Texto proporcionado >>
ESPECTáCULOS › OTRA VUELTA, UNA NOTABLE OPERA PRIMA DE SANTIAGO PALAVECINO

Disimulo en blanco y negro

Filmada en Chacabuco e inspirada en Haroldo Conti, la película no se queda en lo autorreferencial y construye mundos atractivos y creíbles. Entre copas permite más de una alegoría sobre el buen vino.

 Por Horacio Bernades

Una película sobre la vuelta a casa. Sobre las relaciones entre cine, vida y literatura. O tal vez sobre el paso del tiempo y sus peores efectos. Pero también un ajuste de cuentas con los datos de la propia biografía, con la ciudad natal y su gente. Parecería que Otra vuelta, ópera prima de Santiago Palavecino (Chacabuco, 1974), contiene demasiadas películas. Sin embargo, es tal la llaneza del film de Palavecino, tan sostenida su resistencia a todo exhibicionismo, que lo último que podría decirse de Otra vuelta es que se trate de la clásica opera prima a la que sus desmesuradas ambiciones desbordan.
Hay una obvia autorreferencialidad –aunque la palabra suene tremendamente pomposa para una película que hace de la discreción su mayor obstinación– en el hecho de que el protagonista, Sebastián Pagani (Juan Ignacio Marsiletti, otro nativo de Chacabuco), sea un cineasta que vuelve a su ciudad natal, en preparación de su debut. Las propias iniciales y hasta un inocultable parecido físico entre actor y realizador no hacen más que fomentar la presunción. No se espere de Otra vuelta, sin embargo, un nuevo caso de película ombliguista, en la que el realizador elige un alter ego que lo deje bien parado. Muy por el contrario –y como sucedía en ¿Sabés nadar?, de Diego Kaplan–, parte de la singularidad de Otra vuelta es el grado de distancia crítica, hasta de impiedad, que el cineasta le impone a su doble.

Datos proporcionados >>
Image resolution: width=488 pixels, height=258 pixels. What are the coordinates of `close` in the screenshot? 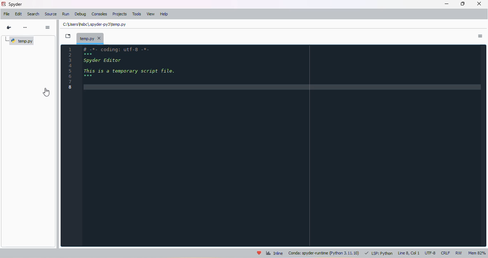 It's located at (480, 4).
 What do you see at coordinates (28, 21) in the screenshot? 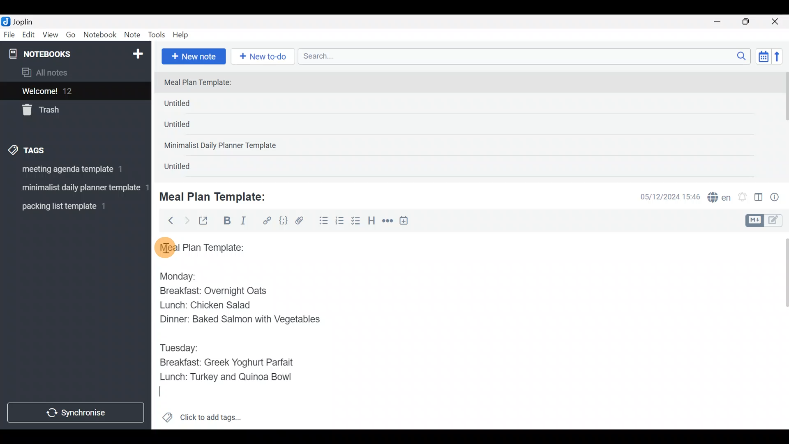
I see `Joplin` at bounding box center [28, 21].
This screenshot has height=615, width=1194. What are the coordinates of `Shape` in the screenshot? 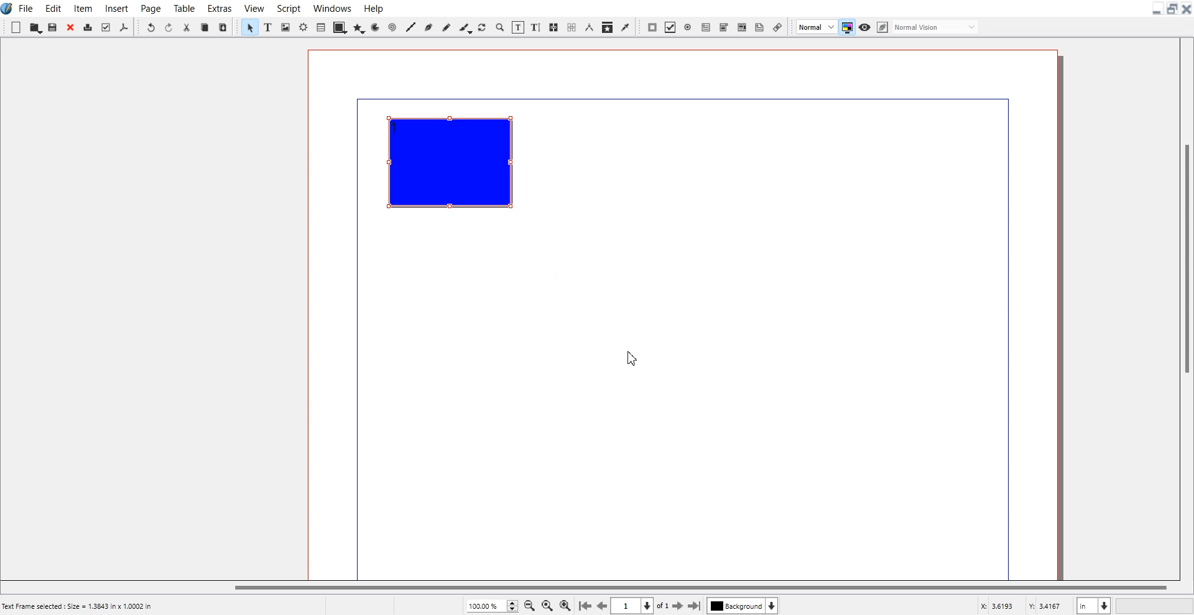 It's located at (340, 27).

Trabajo requerido >> En la reseña sobre Otra vuelta, ¿por qué, según el autor, la película no es la clásica ópera prima desbordada por sus desmesuradas ambiciones, aunque parezca contener demasiadas películas? Explíquelo en una a tres oraciones.

Problema resuelto >> Porque el film de Palavecino tiene tanta llaneza y sostiene tanto su resistencia a todo exhibicionismo que esa sería lo último que podría decirse de él. Por eso la variedad de temas que abarca no lo desborda.